After the party comes the hangover. Following all of yesterday’s hype about “light at the end of the tunnel” and taking Leo Varadkar’s very guarded words about the possibility of a deal being reached between the EU and the UK next week as being confirmation that “Boris has done it” by certain sections of the British press, we get today. The Barclay-Barnier summit ended early; Tusk came out and said that “we are still in a situation in which the UK has not come forward with a workable, realistic proposal.”
What is actually going on? Why did the Irish feel enough positivity yesterday not to shut down talks completely? I figure there are three possibilities.

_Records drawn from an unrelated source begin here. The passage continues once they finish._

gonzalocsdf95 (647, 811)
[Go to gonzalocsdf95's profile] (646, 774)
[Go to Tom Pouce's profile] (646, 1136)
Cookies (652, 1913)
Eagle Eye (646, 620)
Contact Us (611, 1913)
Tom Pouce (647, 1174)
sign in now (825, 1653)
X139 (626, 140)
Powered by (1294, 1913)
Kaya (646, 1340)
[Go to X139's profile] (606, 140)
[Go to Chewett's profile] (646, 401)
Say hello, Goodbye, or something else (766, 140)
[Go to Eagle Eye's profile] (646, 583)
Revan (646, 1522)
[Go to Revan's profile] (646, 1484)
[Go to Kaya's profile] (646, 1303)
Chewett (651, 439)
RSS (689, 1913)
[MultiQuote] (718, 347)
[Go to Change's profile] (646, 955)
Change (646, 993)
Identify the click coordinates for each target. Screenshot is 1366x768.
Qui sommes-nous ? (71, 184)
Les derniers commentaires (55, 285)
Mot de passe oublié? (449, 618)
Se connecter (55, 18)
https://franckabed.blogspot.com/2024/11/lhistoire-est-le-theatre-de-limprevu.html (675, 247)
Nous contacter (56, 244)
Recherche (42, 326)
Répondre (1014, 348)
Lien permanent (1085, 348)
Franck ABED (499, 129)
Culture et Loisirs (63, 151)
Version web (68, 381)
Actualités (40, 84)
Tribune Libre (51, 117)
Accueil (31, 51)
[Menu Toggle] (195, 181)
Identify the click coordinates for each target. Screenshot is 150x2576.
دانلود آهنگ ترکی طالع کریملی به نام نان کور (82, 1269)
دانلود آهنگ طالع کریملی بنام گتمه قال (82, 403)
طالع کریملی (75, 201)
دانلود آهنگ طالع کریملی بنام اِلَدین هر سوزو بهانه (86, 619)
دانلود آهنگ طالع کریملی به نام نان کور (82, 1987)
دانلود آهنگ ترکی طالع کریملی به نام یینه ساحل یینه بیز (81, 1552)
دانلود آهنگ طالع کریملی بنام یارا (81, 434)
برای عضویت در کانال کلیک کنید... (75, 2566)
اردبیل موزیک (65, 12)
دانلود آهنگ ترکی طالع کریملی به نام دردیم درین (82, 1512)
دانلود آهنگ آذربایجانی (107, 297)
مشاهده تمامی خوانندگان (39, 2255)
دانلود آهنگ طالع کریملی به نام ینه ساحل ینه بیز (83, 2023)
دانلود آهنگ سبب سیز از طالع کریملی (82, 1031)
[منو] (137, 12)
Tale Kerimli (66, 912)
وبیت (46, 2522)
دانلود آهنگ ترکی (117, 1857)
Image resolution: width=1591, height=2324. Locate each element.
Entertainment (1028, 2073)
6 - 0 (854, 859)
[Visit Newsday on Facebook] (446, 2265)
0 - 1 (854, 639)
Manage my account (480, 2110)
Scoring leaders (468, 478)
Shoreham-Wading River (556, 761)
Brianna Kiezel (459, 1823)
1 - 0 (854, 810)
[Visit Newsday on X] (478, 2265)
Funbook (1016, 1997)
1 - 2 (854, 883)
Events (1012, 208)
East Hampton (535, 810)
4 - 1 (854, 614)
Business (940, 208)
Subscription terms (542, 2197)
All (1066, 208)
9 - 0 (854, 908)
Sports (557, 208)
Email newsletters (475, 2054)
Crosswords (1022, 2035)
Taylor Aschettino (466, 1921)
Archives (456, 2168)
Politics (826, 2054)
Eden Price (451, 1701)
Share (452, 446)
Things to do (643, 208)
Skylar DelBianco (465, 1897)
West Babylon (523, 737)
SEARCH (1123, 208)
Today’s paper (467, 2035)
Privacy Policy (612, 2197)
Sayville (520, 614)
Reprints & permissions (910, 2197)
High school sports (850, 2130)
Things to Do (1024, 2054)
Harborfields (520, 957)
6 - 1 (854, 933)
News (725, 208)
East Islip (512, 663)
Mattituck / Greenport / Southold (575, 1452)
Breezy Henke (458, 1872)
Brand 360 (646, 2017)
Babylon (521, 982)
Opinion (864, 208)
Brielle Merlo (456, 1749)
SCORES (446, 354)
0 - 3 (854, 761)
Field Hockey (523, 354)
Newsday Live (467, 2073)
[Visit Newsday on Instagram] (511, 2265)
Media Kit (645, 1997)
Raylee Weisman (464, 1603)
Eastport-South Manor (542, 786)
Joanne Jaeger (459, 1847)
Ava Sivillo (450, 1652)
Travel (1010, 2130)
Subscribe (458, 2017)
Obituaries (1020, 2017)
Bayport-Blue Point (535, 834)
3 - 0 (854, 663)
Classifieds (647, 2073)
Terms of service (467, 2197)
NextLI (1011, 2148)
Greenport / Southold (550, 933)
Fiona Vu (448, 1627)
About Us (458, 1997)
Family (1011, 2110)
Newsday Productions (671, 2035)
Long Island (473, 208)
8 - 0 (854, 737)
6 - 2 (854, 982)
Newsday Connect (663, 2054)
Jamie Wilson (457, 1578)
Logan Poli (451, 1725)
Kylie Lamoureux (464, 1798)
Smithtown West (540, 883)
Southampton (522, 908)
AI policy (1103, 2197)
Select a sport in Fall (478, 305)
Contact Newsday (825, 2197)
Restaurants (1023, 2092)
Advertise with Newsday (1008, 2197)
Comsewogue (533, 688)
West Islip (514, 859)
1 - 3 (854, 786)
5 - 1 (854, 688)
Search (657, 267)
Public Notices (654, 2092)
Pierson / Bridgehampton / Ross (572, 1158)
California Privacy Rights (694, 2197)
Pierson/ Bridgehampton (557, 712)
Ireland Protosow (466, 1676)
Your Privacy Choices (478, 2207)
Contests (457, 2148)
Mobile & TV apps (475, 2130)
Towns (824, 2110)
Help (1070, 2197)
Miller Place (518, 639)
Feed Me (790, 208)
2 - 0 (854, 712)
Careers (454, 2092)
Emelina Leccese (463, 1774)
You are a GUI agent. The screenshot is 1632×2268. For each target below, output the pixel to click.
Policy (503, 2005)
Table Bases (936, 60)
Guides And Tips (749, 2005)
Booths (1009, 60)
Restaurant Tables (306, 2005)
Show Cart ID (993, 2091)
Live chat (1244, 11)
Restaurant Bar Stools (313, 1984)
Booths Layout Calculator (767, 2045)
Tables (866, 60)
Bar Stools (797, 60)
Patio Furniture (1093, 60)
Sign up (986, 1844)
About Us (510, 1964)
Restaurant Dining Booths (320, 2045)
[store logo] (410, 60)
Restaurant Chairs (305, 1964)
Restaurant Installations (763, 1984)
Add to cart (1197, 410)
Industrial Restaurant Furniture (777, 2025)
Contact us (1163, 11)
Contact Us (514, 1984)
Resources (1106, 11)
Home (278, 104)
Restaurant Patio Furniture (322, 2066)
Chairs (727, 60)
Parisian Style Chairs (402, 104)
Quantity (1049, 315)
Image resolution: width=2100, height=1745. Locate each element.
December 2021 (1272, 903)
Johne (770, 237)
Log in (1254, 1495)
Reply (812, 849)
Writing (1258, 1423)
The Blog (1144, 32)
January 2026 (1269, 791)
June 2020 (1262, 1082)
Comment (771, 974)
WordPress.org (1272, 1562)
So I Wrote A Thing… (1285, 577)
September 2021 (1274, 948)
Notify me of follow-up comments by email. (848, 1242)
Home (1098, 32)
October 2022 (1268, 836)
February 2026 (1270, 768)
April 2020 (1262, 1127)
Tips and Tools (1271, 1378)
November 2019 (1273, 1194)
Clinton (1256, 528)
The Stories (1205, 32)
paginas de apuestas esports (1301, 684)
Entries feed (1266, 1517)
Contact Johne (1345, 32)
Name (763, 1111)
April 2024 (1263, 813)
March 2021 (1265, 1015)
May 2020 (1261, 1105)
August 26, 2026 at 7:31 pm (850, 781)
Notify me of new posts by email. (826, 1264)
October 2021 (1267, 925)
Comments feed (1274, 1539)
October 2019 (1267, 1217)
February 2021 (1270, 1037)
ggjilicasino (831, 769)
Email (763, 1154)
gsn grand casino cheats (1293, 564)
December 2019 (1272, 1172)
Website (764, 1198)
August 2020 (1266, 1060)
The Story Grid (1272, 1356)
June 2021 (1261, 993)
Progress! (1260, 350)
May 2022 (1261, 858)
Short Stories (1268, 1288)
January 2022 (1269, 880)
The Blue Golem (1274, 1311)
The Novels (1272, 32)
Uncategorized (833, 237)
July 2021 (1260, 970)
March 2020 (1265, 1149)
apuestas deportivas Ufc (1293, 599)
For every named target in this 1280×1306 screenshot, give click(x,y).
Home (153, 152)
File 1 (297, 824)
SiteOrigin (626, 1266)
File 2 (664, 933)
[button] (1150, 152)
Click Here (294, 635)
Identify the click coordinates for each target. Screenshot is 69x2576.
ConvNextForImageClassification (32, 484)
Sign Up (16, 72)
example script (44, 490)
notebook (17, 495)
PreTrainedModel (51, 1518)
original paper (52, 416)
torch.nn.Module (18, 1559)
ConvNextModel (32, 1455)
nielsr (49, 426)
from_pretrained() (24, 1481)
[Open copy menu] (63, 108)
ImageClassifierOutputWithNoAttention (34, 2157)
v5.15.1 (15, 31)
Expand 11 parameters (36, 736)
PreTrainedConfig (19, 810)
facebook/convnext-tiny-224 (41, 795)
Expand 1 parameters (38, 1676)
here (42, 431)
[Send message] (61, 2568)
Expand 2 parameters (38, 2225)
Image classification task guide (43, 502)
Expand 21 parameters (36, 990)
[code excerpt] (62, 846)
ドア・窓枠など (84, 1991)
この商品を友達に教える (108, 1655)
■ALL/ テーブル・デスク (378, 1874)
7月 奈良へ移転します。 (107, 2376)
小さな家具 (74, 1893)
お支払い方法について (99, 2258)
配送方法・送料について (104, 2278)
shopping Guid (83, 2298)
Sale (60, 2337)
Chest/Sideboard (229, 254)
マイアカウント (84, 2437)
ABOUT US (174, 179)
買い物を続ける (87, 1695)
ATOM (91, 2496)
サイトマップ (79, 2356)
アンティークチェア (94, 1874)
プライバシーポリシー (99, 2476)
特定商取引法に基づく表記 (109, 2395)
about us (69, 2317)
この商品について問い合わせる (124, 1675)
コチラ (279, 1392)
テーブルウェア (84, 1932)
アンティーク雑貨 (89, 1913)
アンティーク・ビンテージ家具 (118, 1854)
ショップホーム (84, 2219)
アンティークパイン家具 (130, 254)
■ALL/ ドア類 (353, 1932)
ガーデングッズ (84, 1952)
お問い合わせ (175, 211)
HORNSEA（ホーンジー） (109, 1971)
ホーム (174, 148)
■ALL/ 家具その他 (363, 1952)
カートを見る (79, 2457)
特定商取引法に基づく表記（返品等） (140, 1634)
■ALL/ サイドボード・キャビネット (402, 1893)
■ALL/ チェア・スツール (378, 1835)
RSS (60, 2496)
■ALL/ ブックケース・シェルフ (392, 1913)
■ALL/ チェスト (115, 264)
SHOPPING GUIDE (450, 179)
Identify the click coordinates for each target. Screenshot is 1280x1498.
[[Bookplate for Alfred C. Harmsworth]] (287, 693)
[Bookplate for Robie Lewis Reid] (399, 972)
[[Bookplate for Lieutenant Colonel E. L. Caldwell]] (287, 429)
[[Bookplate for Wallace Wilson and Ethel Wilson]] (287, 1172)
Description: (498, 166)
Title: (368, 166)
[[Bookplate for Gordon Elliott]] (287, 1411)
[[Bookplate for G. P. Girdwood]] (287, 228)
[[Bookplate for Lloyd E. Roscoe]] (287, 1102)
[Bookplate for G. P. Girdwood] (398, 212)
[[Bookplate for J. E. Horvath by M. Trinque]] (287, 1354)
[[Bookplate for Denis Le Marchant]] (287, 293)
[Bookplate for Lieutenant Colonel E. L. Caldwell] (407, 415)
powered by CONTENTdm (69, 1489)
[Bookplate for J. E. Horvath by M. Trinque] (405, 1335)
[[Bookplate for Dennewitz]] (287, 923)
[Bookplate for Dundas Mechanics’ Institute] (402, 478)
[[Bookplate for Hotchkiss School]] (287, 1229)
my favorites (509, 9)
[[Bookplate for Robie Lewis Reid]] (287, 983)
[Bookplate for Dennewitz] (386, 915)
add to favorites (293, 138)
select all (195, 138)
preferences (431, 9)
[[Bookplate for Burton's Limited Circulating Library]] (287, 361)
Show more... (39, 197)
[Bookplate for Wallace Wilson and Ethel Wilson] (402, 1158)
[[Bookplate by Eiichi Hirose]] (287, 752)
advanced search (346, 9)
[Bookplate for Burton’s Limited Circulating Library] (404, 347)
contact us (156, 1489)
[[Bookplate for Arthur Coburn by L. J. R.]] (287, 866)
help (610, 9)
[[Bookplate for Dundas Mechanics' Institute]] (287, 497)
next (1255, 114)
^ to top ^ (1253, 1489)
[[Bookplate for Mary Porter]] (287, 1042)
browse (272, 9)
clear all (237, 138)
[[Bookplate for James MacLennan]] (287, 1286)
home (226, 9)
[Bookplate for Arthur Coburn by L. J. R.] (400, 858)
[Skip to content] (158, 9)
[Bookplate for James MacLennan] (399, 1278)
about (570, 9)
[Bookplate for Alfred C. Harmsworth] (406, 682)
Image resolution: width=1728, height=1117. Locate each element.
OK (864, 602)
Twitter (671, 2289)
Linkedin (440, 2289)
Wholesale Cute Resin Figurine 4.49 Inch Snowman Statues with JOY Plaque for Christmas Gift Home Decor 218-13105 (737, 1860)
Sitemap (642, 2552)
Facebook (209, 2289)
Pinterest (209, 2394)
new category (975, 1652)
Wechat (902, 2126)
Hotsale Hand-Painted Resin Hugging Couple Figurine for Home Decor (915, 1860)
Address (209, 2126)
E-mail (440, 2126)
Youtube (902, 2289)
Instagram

- BoJo offered the Irish the moon on a stick as a punt
At the meeting in Cheshire yesterday, it is possible that Johnson did what he supposedly usually does: say whatever he thinks the other person wants to hear and then hope that when he does that next time round, even though he has promised mutually exclusive things, everything will somehow come out in the wash. I can imagine a situation where Johnson offered something like a permanent customs union for Northern Ireland or what amounts to it. The Irish will have been surprised if this had been the case and then cautiously optimistic if Johnson swore he would get it done.
I can see why Johnson might have done this. The DUP rolled over on several red lines on the original BoJo offer, so Johnson would have every right to wonder if they might just do so again. Closing the eyes of the DUP, one step at a time. He knows that the DUP are the critical group in all of this: the group of 19 Labour MPs drooling for a deal seem ready to sign up to anything, even if it results in a pogrom in Yorkshire coupled with mandatory zero hours contracts for everyone with under a million pounds in assets throughout the United Kingdom. Meanwhile, the ERG seem to be willing to follow the DUP lead on anything Brexit-related, particularly now their hero is prime minister. It probably won’t work, but if this is what Johnson has done, I get why he’s done it.
2. He wants to replace May’s deal with his as the de facto withdrawal agreement
It seems clear that if there is going to be an election in the next couple of months, Johnson won’t go into that on a platform of no deal. Whatever the downsides of running on a “Boris deal” are (the Brexit party could cut into the Tory vote big time), he clearly doesn’t want no deal if there is a deal to be had. Correctly or falsely, he believes that if he had a majority in parliament, he could squeeze a deal out of the EU. What he needs to do is work out what that deal might look like and is using this period to establish the outlines of that. In other words, he knows what he’s setting up probably won’t fly with the DUP and thus enough of the ERG in this parliament, but it sets him up for the general election.
3. He’s just shaking things up and doing the unexpected to change the narrative for the sake of it
Feeling boxed in, an uncomfortable and unfamiliar feeling for BoJo, it is entirely possible that he felt the need to just shake things up for the sake of it. Make some furtive promises to the Irish that you know almost certainly won’t fly; that keeps the talks alive at least until the Council summit next week. It also keeps the Labour Party, the rest of the opposition and the political media guessing. Better that than have them all assuming they know what’s going to happen next. Also, shake things up and who knows what happens from that exercise. If you have no other move, this one makes a certain amount of sense.
In short, who knows what Boris Johnson said to Leo Varadkar or what the plan is. But I figure it has to fit into one of the three scenarios outlined above.
Or (4) it’s nothing to do with Boris, Varadkar is certain that an extension is coming, and he just didn’t want to be the first person on either side to say officially ‘there will not be a deal’.
So he just repeated EU the party line: ‘Maybe, let’s wait and see’.
Bye bye northern ireland
Boris is doing a better job than corbyn at a united ireland
Scotland will not let the whole of ireland in customs union rest
“the group of 19 Labour MPs drooling for a deal seem ready to sign up to anything, even if it results in a pogrom in Yorkshire coupled with mandatory zero hours contracts for everyone with under a million pounds in assets throughout the United Kingdom.”
Thanks, I enjoyed the hyperbole. Obviously you are going over the top, they are not all Kate Hoey. More realistically, the pogrom would not be the whole of Yorkshire and mandatory zero hours would only be for anyone in receipt of benefits.